Calls for a national review of maternity care are quite rightly being made in light of the ‘serious and shocking’ failings exposed at a UK hospital, leading to the avoidable deaths of 11 babies and a mother.

An investigation into Morecambe Bay NHS Foundation Trust found a ‘lethal mix’ of 20 major failures in care from 2004 to 2013 at Furness General Hospital in Cumbria.

Dr Bill Kirkup, a former senior Department of Health official, who carried out the inquiry, not only strongly criticised the hospital, but also the overall NHS for the way it has monitored and regulated the major problems over a seven year period.

He says there was ‘significant organisational failure’ from the Care Quality Commission – the independent regulator of all health and social care services in England – leading to the Department of Health being ‘reliant on misleadingly optimistic assessments from regulators’.
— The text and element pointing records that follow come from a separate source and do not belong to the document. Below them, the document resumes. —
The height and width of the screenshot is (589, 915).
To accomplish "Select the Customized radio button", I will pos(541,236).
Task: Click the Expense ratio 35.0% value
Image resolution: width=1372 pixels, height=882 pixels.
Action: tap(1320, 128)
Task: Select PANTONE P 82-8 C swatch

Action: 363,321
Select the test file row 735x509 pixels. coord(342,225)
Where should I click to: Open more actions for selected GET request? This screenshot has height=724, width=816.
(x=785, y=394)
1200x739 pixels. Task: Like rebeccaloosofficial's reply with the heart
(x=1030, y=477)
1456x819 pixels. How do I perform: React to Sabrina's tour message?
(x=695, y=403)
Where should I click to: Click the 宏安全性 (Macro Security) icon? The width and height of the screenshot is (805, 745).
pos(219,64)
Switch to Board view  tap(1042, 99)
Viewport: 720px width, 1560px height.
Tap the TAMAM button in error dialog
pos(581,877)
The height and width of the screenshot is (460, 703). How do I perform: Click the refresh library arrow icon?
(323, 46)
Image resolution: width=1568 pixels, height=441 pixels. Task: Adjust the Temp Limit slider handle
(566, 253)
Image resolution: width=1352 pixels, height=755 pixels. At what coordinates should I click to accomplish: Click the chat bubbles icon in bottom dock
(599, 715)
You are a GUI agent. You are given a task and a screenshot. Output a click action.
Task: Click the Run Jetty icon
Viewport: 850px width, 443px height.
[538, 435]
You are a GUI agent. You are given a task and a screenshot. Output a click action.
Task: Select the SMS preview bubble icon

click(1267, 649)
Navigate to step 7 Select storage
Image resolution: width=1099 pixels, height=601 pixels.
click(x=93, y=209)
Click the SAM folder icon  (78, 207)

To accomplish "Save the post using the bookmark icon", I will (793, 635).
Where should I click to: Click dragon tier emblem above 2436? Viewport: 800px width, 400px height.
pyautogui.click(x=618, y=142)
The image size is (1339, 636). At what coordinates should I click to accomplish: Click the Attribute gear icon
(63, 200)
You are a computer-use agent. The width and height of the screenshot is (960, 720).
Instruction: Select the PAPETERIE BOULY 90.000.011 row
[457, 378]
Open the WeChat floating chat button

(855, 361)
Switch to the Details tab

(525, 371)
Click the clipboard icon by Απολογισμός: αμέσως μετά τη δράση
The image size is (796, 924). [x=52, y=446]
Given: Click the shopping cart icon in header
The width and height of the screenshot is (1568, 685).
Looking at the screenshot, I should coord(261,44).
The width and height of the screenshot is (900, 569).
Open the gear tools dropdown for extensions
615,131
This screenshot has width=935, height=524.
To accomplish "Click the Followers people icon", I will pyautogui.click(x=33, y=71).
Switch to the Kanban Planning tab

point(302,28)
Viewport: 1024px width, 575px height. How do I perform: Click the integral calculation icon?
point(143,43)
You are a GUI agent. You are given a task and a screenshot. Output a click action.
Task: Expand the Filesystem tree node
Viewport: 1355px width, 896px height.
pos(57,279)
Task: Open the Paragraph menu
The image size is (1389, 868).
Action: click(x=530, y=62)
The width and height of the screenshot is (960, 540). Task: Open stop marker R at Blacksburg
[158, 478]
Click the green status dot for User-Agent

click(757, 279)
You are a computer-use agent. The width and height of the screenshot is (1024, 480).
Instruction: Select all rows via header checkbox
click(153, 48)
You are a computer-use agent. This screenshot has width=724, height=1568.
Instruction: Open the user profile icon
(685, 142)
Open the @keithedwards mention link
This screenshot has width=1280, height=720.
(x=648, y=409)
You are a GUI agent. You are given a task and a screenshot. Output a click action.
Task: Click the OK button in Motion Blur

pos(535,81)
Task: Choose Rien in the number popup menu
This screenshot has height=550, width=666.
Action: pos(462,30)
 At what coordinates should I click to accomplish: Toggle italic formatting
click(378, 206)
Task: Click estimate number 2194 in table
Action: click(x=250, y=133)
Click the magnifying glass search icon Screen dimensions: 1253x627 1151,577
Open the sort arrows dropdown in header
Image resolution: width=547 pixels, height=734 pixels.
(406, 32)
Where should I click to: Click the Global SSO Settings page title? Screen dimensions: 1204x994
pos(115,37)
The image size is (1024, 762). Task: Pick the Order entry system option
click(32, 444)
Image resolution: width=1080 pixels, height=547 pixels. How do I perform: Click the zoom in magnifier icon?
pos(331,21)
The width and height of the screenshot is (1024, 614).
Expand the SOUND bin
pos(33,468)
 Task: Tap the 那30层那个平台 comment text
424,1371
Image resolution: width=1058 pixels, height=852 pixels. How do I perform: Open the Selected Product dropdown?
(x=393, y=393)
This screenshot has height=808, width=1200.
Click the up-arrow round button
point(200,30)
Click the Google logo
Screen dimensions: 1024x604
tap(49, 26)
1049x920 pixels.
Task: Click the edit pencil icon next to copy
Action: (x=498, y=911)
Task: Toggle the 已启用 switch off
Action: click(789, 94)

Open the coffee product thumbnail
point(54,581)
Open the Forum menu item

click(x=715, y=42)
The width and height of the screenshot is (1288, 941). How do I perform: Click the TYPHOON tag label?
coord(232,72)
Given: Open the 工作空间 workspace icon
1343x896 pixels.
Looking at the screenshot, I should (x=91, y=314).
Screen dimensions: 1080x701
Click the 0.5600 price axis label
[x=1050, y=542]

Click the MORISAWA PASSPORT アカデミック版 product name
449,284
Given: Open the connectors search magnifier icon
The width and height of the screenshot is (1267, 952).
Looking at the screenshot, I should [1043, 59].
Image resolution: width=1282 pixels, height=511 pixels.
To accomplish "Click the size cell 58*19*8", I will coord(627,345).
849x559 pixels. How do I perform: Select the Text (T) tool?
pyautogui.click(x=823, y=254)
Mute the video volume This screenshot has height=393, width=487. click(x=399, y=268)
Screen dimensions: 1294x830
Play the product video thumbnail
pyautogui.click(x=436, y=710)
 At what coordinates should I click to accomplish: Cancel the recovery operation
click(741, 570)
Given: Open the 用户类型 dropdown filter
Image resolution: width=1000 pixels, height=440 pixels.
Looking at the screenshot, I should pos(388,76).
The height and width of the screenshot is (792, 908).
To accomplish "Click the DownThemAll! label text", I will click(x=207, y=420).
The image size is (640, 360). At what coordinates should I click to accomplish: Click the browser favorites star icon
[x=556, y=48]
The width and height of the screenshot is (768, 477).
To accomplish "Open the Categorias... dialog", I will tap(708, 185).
Dr Kirkup also criticised The North West Health Authority and the Parliamentary and Health Services Ombudsman for failing to take opportunities to bring the problems to light sooner.

In summary, he said there had been a “simultaneous failure of a great many systems at almost every level, from labour ward to the headquarters of national bodies”.

So, whilst some in maternity services may well try and suggest this is an isolated incident, this is clearly not the case.

Yes, there are many excellent maternity services and thousands of dedicated midwives across the country, who at times work miracles to ensure mothers and their babies come through difficult labours safely and successfully.

However, this case has highlighted very clear failings for action to be taken when things are going badly wrong, leading to the avoidable loss of life.

The organisations and departments responsible for upholding and maintaining high standards of care – and holding failing hospitals and services to account – are simply not doing their jobs.

Despite these failures at Furness General starting in 2004, and including a cluster of five major incidents in 2008, it was only in 2011 that the issues came to wider attention. Even then it was not through dedicated care quality organisations and bodies, but after strong criticism from a coroner following the death of new-born Joshua Titcombe.

He said midwives had repeatedly missed opportunities to spot and treat a serious infection, leading to the greater scrutiny of the hospital.

Another failing identified in Dr Kirkup’s report was poor working relationships and communication between doctors and midwives.

As specialists in medical negligence, we at Neil Hudgell Solicitors handle cases involving death in childbirth and babies sadly being delivered stillborn.

In many cases it is the failure to communicate – the most basic of requirements for quality care – which causes mistakes to be made.

I recently secured compensation for a client whose baby was sadly delivered stillborn after failings in her care. Despite experiencing reduced movements from her baby on numerous occasions during the final month of her pregnancy, and suffering a haemorrhage, she was still wrongly treated as ‘low-risk’ on the labour ward, mainly due to poor medical notes and a lack of communication at the hospital.

The hospital admitted her baby would have been saved had she been induced following the haemorrhage, and the mother, who was 18 at the time, felt midwives were dismissive of her concerns throughout her pregnancy.

This was something also felt by another client of our firm, who also lost her baby when doctors and midwives failed to check her blood results, which had been taken after the patient had haemorrhaged badly.

The hospital said the blood results had not been checked due to a ‘medical emergency’ on the ward, but admitted that had action been taken quicker in terms of performing an emergency caesarean section, the baby could have been saved.

Both cases highlight basic, avoidable failings, and a need for lessons to be learned.

Dr Kirkup makes 44 recommendations, including calling for a national review of maternity care and for the General Medical Council and

Nursing and Midwifery Council (NMC) to investigate the staff involved in care during the period, following his inquiry.

This sad case must be used to bring about major improvements nationally to maternity services – and the scrutiny they come under.